### [Document text]
The community’s name means “the place where we hunt snowy owls”. But out on the jumbled sea ice that stretches from town to the horizon, local residents are focused on bowhead whales. Culturally and nutritionally, bowheads are the most important subsistence food species for native residents in this isolated settlement, accessible only by air or by sea during the short summer months when the water is open. Food that is not harvested locally is flown in. A gallon of milk at the AC, the largest grocery store in town, costs $10.

A short walk away from the AC, Isabel Kanayurak, a local elder, sits at a desk on the second floor of the blue-painted Barrow Volunteer Search and Rescue building. This is the community’s shore-based hub for whaling. Ms Kanayurak’s father was a whaling captain. Now her son is. She has been involved with whaling all her life. A wide window in front of the desk gave her a long view north across the sea ice. Volunteers like Ms Kanayurak monitor the VHF radio 24 hours a day during whaling season. Over channel 72, these volunteers communicate with whaling camps far out on the ice. They share landing reports, give safety warnings and co-ordinate supply deliveries. Villagers across town tune in as well. Everyone is waiting for the joyous yells that signal a successful hunt.

Bowhead are beamy black whales, the size of a school bus and a half at most, with a characteristic downturned jaw. These animals live exclusively in the cold waters of the far north, filtering minute krill out of the water for food and using their massive skulls to blast through sea ice up to two feet thick in order to create breathing holes.

In the season so far, the crews have landed eight whales and struck and lost ten. International Whaling Commission regulations grant the community a combined quota of 25. “It’s going pretty good,” Ms Kanayurak said of the season. “But you have to watch how the weather is and how the ice is going,” she said.

### [Supplied data]
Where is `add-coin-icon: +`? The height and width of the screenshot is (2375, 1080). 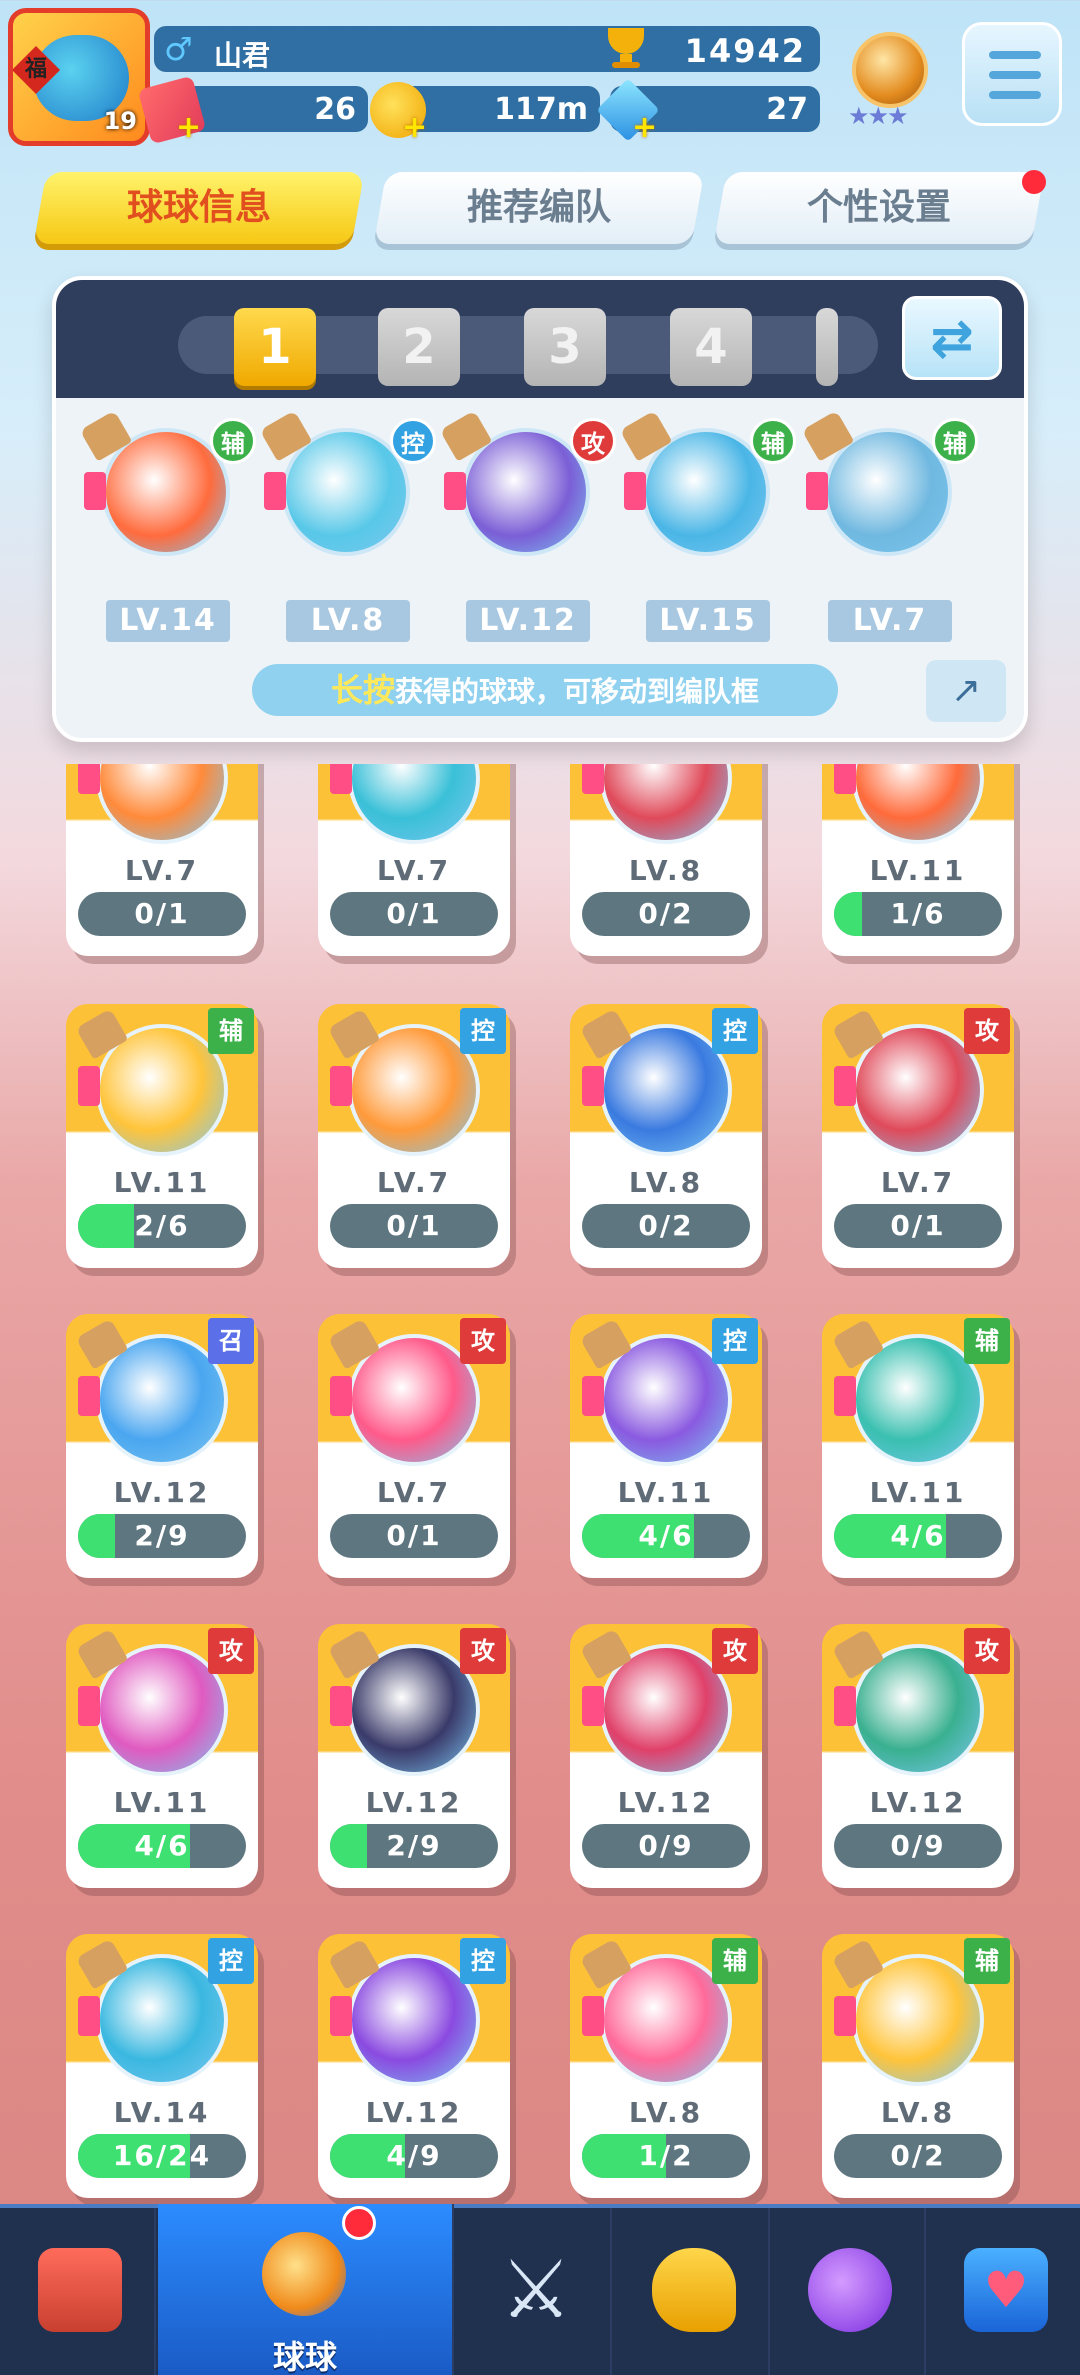
add-coin-icon: + is located at coordinates (414, 128).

### [Tasks to complete]
1. In the passage on bowhead whaling, how many whales had the crews landed so far that season?
2. Set down the part of the passage on bowhead whaling starting with "A short walk" and going on through "a successful hunt.", word for word.
The lines have nothing to do with the passage on bowhead whaling.

### [Task answers]
1. Eight.

2.
A short walk away from the AC, Isabel Kanayurak, a local elder, sits at a desk on the second floor of the blue-painted Barrow Volunteer Search and Rescue building. This is the community’s shore-based hub for whaling. Ms Kanayurak’s father was a whaling captain. Now her son is. She has been involved with whaling all her life. A wide window in front of the desk gave her a long view north across the sea ice. Volunteers like Ms Kanayurak monitor the VHF radio 24 hours a day during whaling season. Over channel 72, these volunteers communicate with whaling camps far out on the ice. They share landing reports, give safety warnings and co-ordinate supply deliveries. Villagers across town tune in as well. Everyone is waiting for the joyous yells that signal a successful hunt.